### Written instruction 1:
Read the text on search scoring and decide whether each statement below agrees with it. Answer yes or no for each, and quote the words of the text that decide it.
(a) The Lion King's field is longer than The Incredibles' field by two terms.
(b) Movie 2 scores about twice as high as Movie 1.
(c) The exact value of a score is what matters for ordering documents.
### Written instruction 2:
Reproduce without change the passage of the text on search scoring that opens with the words containing "For this example the equation is very" and closes with "over and over?".

### Text to read:
= = = = = = =

Detailed Description

For the document that came first, The Incredibles, we get the score 0.94581884, calculated as follows:

$0.94581884 = \frac{2.2 \times 1 \times log(1 + \frac{(5 - 2 + 0.5)}{(2 + 0.5)})}{(1 + 1.2 \times (1 - 0.75 + 0.75 \times \frac{9}{11}))}$

For the second document, The Lion King, we get 0.71575475, calculated as follows

$0.71575475 = \frac{2.2 \times 1 \times log(1 + \frac{(5 - 2 + 0.5)}{(2 + 0.5)})}{(1 + 1.2 \times (1 - 0.75 + 0.75 \times \frac{17}{11}))}$

For this example the equation is almost exactly the same, the only difference is in the second document, the field is longer by 2 terms, the algorithm has been designed in a way that means this document is less important because it has more terms in total. The reasoning behind this; the shorter the field that contains the term, the more real estate has been used for the term so it must be more valuable.

Example 2: Higher frequency of a term in a field is more important.

GET /movie_quotes/_search
{
  "explain": true,
  "query": {
    "match": {
      "quote": "you"
    }
  }
}

Detailed Description

Skipping the full output this time, for the document that came first, Ratatouille, we get the score 1.1180129, calculated as follows:

$1.1180129= \frac{2.2 \times 2 \times log(1 + \frac{(5 - 2 + 0.5)}{(2 + 0.5)})}{(2 + 1.2 \times (1 - 0.75 + 0.75 \times \frac{14}{11}))}$

For the second document, The Lion King, we get 0.71575475, calculated as follows

$0.71575475 = \frac{2.2 \times 1 \times log(1 + \frac{(5 - 2 + 0.5)}{(2 + 0.5)})}{(1 + 1.2 \times (1 - 0.75 + 0.75 \times \frac{17}{11}))}$

For this example the equation is very similar again, but the documents have very different scores, more so than the shorter field example. The differences now are in frequency and field length, the field length in the first document is shorter, and the term frequency is higher, the field length is important to a point, but the frequency is more important up to a point, see next example. We also see that the second document has the same score as the first document in the previous example, this is because the circumstances are the same, the same frequency and the same field length, in fact it is the same document.

Example 3: Messing with the algorithm

If the term frequency is so important, can I just make sure my document always comes to the top by repeating the same term over and over?

POST /_bulk
{ "index" : { "_index" : "movie_quotes" } }
{ "title" : "Movie 1", "quote": "Movie movie movie movie." }
{ "index" : { "_index" : "movie_quotes" } }
{ "title" : "Movie 2", "quote": "Movie movie movie movie movie movie movie movie." }

GET /movie_quotes/_search
{
  "explain": true,
  "query": {
    "match": {
      "quote": "movie"
    }
  }
}

Description

For Movie 2, we get 2.2614799 and for Movie 1 we get 2.1889362. These 2 scores are very similar now, the reason is that the freq is in the numerator and the denominator at first, as the frequency of the term increases the score boosts fast, but when the frequency gets to high, it becomes less and less relevant, even though the Movie 2 document has double the frequency of terms.

Conclusion

These are short examples with a simple match query and we have not seen the interplay of every possible condition yet, but even so this is a good starting point to really get to grips with the scores that our documents get and to understand how to start tuning our documents to take advantage of this algorithm. It is necessary to mention and understand at this point that the exact value of the score is irrelevant, the relative score is the only thing useful for ordering. Some further examples to try out on your own;

Really long fields that contain the term many times, less relevant than short fields with the term only a few times.

= = = = = = =

### Information shown:

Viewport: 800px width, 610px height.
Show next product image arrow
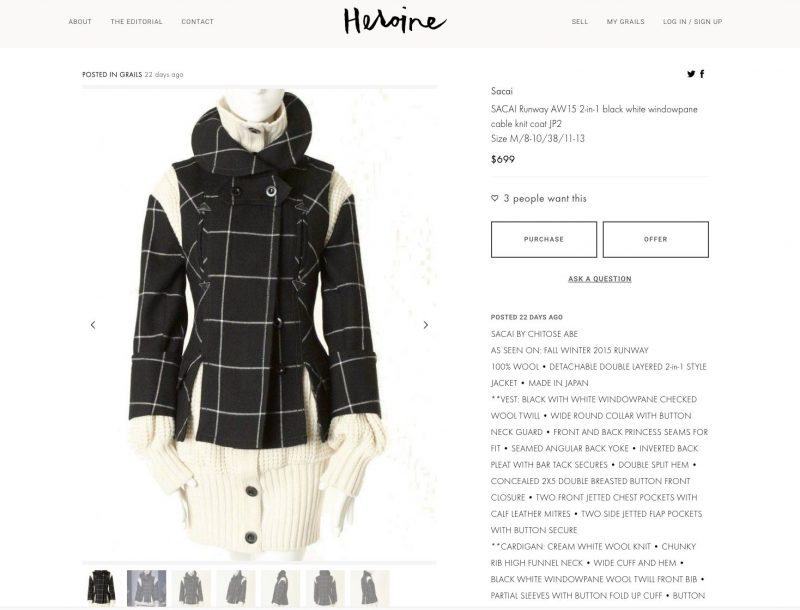point(426,325)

= = = = = = =

### Expected output 1:
(a) Yes: "the field is longer by 2 terms"
(b) No: "These 2 scores are very similar now"
(c) No: "the exact value of the score is irrelevant, the relative score is the only thing useful for ordering"

### Expected output 2:
For this example the equation is very similar again, but the documents have very different scores, more so than the shorter field example. The differences now are in frequency and field length, the field length in the first document is shorter, and the term frequency is higher, the field length is important to a point, but the frequency is more important up to a point, see next example. We also see that the second document has the same score as the first document in the previous example, this is because the circumstances are the same, the same frequency and the same field length, in fact it is the same document.

Example 3: Messing with the algorithm

If the term frequency is so important, can I just make sure my document always comes to the top by repeating the same term over and over?